The mind has an amazing ability to see problems and to analyze and solve them. This ability gave humans an edge for survival, but the mind’s automatic tendency to focus on what seems to be missing or wrong in this life can be a major block to joy. With mindfulness, it is possible to see these automatic negative tendencies and intentionally shift your attention in ways that gladden and brighten the mind and heart.

In fact, where your attention goes is critically important to your wellbeing. If you focus on what seems to be missing or wrong, you will have more listless thoughts. If you turn your attention to what brings you joy, then joy becomes your habit. The shift in attention takes intention. You can incline your body, heart, and mind toward more joy on purpose by directing your attention that way. This is a way of rebalancing the survival-oriented automatic tendencies of the mind. In the words of Henri Nouwen, Catholic mystic and writer, “Joy does not simply happen to us. We have to choose joy and keep choosing it every day.”

By taking time for yourself, becoming quiet, turning inward with a quality of kindness and a curiosity about what is happening inside, you can shift your attention. With repetition, you will get better at it. The truth is that there is nothing missing in you. Within you is the powerful capacity to access true joy.

Simple Ways to Refocus the Mind and Heart

In the morning, before beginning your day, sit quietly and reflect on this phrase: Maybe something good is going to happen today. Then inquire, What does it feel like for me to think that something good is going to happen, rather than there being something bad around the corner? Let yourself sit in reflection under this question. In your body, notice whether there is a feeling of contraction or expansion. Rest in this.

During your day, pause to connect with your intention. Close your eyes and offer a phrase such as, Let me open to happiness, or Let me allow joy to come. Notice what it feels like in your body when you hold this intention. Repeat this process throughout your day.

Be on the lookout for moments of wellbeing in your day, moments of happiness or contentment, of ease or joy. It may occur as a fleeting moment in which you catch sight of something lovely, like a bird settling itself nearby, a patch of wildflowers along the road, a dog relishing a walk. Or a sense of wellbeing may bubble up from within you. Let yourself stay with the positive feeling. Let your body be filled with it. Let it touch you deep within your cells. Take the time to savor the moment on a bodily level, inhabiting it fully.

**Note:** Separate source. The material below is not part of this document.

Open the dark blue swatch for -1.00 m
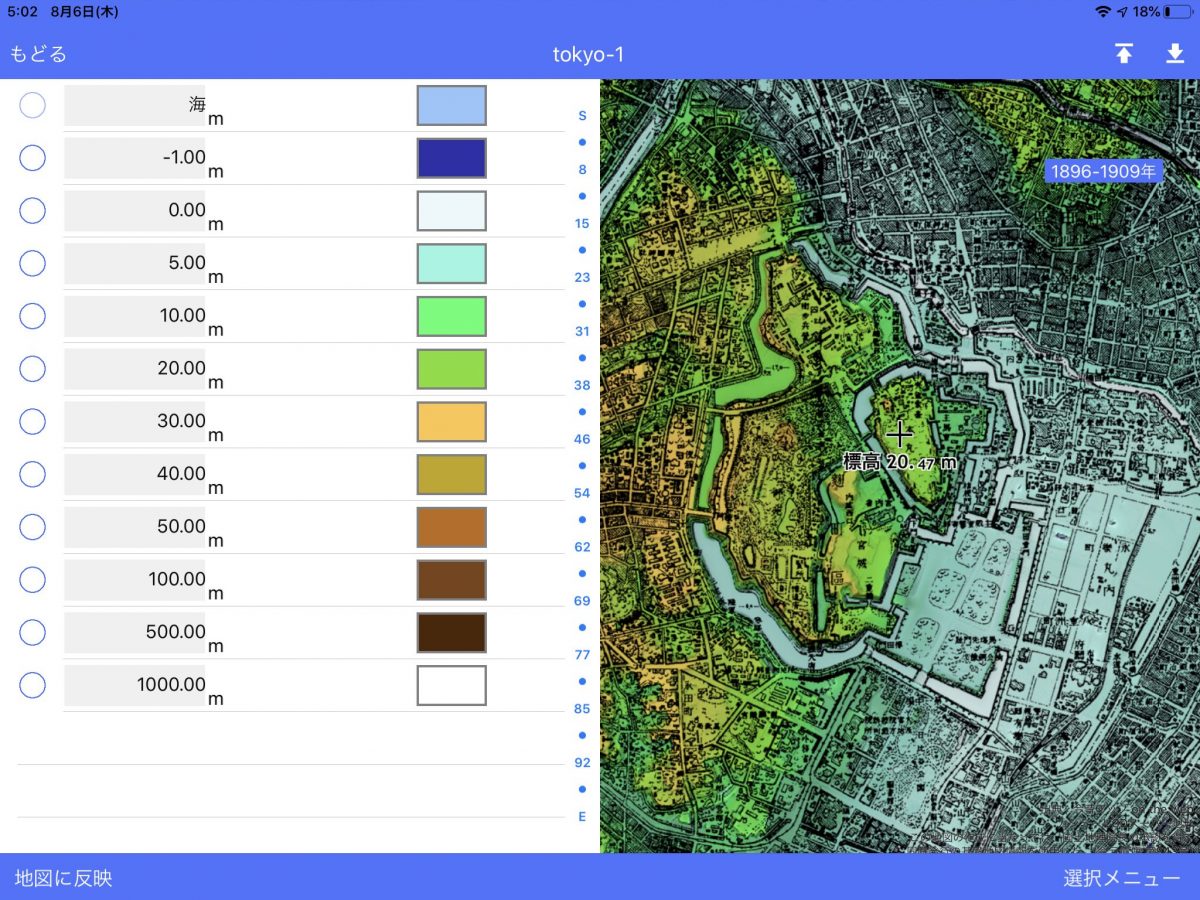This screenshot has width=1200, height=900. pos(451,158)
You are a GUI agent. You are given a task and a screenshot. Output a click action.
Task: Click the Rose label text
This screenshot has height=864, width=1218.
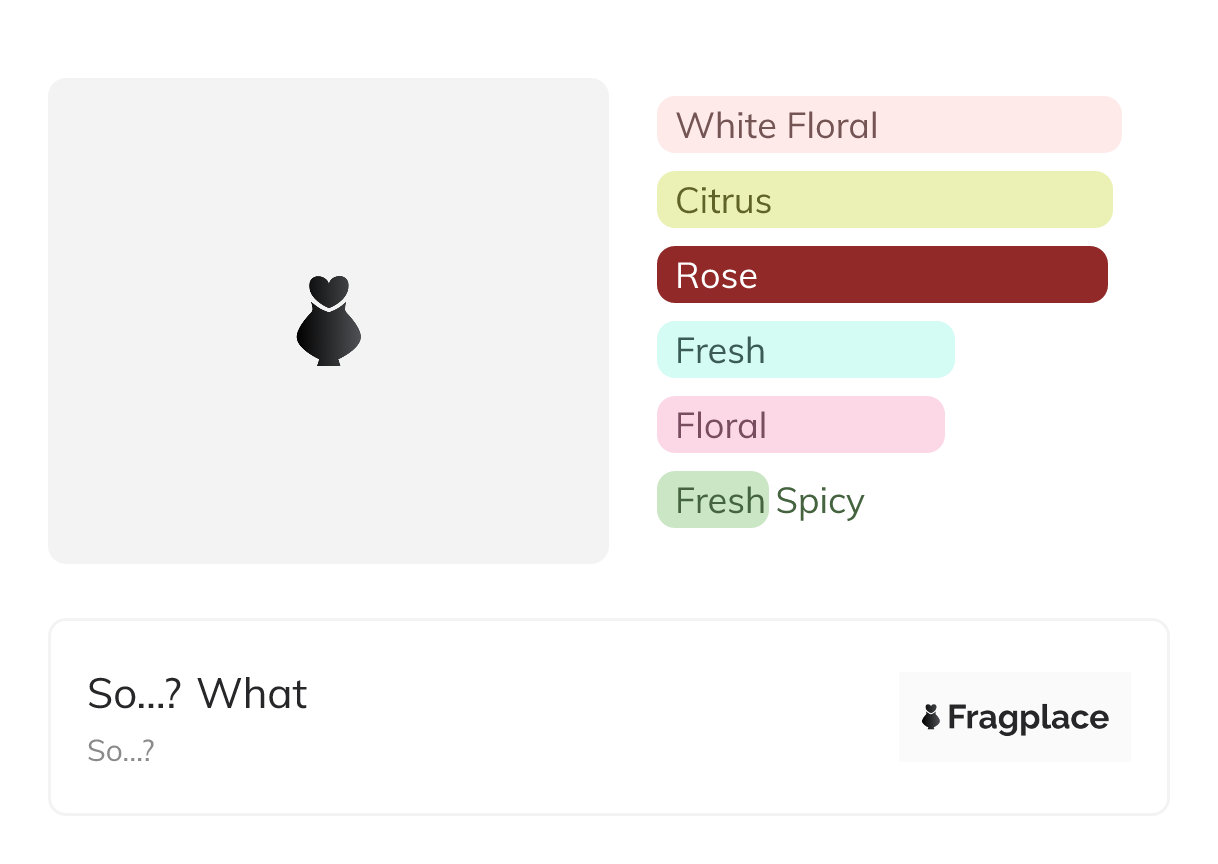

As experiencing joy becomes easier, you can begin to investigate the many flavors that joy comes in. It may feel like a deep peace. Or a kind of cheer. It may arrive as an expansive bliss. Or as contentment, a sense of well-being or a rush of strong feeling. Or a quiet steady glow. Joy has qualities of light and space that can be known.

Choose a practice that speaks to you and keep coming back to it every day. Positive feeling states, that initially feel very fleeting, will become more and more accessible, more and more stable. Trust in your capacity to return to them, to make a home in them.